Appi, Marah Tak Menyelesaikan Kemacetan


*Oleh Akbar

Makassarbicara.id – Mungkin Appi sering marah. Tetapi baru kali ini saya melihat Appi marah secara langsung. Dan itu depan khalayak umum, dimana kendaraan berdesakan di jalan.

Selama ini, Appi mungkin memendam amarahnya karena kemacetan Makassar. Dan akhirnya melampiaskannya ke pengendara yang disebutnya melawan arus.

Namun apakah Appi benar-benar marah karena ingin menyelesaikan permasalahan kemacetan. Saya rasa tidak. Appi hanya marah karena perjalanannya terhalang. Jika lancar saja, Appi bakal menikmati fasilitas mobil, adem-adem saja, dengan iringan pasukan pengawalan.

Appi sebaiknya marah terhadap tata kelola kota yang dimana ia sendiri selaku Walikotanya. Sebab kemacetan hari ini terjadi, menjadi kewenangan pemerintah.
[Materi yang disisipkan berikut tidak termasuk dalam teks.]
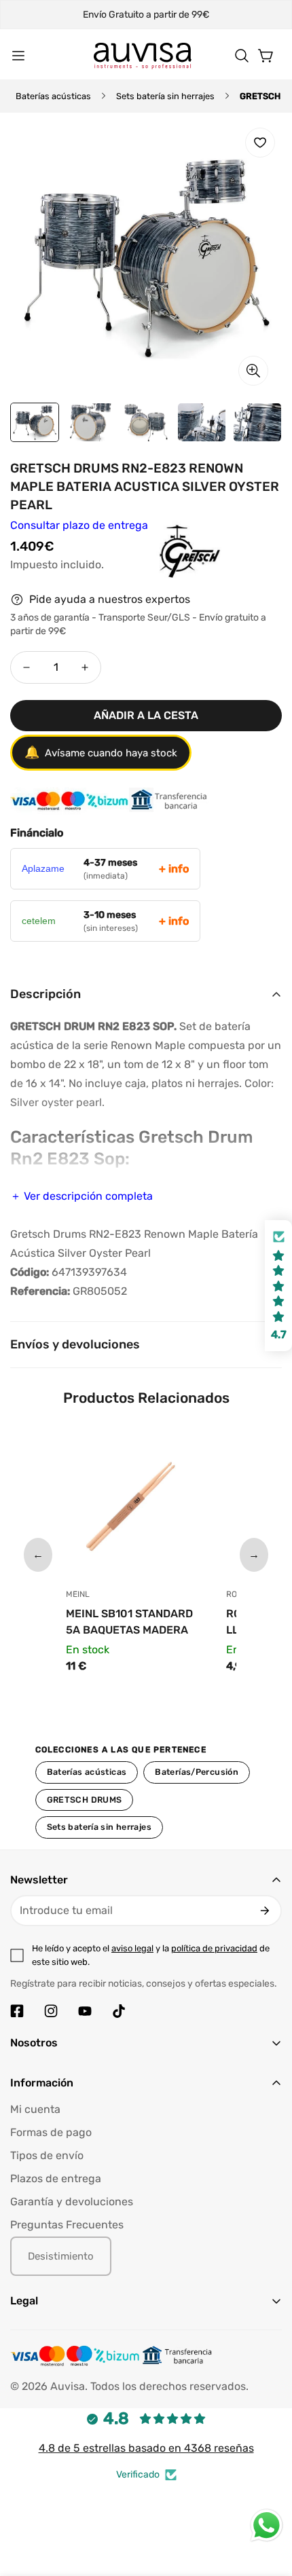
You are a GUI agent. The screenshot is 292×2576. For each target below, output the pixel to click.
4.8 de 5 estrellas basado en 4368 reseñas (146, 2448)
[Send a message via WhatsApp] (266, 2525)
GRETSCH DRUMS (84, 1800)
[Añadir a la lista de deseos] (260, 143)
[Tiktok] (119, 2011)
Pengendara hanyalah korban.

Sebagai Walikota, Appi harusnya tahu, bahwa bisa saja pengendara yang melawan arus, sudah marah sejak lama, dengan kondisi kota yang macetnya luar biasa. Jadi kalau Appi mau marah, marahlah ke bawahannya, ke dinas terkait atau ke toko-warung yang tetap ngotot membuka usaha tanpa lahan parkir memadai. Atau kalau tidak mampu memarahi mereka, marahlah pada diri sendiri.

Appi harus paham, mereka yang melawan arus, pada dasarnya muak dengan kemacetan yang tak pernah terselesaikan. Sehingga bisa dibilang, marah-marahnya bapak tak menjawab keluhan mereka sebagai warga. Lagi pula, kalau Appi hanya bisa marah-marah menanggapi masalah ini, maka tidak elok kalau kerjanya bapak, hanya marah terus dan terus marah-marah, hehehe.

Saya tak bisa membayangkan ketika Appi marah ke pengendara lalu dijawab sarkas oleh warga. Saat Appi bilang ‘bapak gak sekolah?’ lalu dijawab pengendara, tapikan bapak walikotanya wkwkwkw. Bagaimana seandainya pengendara yang bapak marahi, balik memarahi bapak dan bilang semua ini karena salah urus pemerintah kota.

Jadi kita mau bilang, pengendara melawan arus tidak bisa disalahkan sepenuhnya. Mereka memilih melawan arus dengan alasan rasional, menghindari kemacetan. Kalau pemerintah bisa menyelesaikan ini, bisa saja jumlah pengendara melawan arus berkurang bahkan zero.

Apalagi, jika Appi bisa menghadirkan transportasi publik, akses sepeda hingga pejalan kaki, yang bisa diandalkan sebagai pilihan alternatif, sehingga warga tak bergantung banyak dengan kendaraan pribadi.

Ini baru kemacetan karena tata kelola, bagaimana kalau macet banjir tommi? Apakah Appi akan marah kepada langit yang menurunkan hujan? Kan tidak lucu.

Apakah marah-marahnya Appi membuat pengendara berhenti melawan arus, kita semua tahu jawabannya, TIDAK. Apakah marahnya Appi mengundang antipati masyarakat? bisa jadi.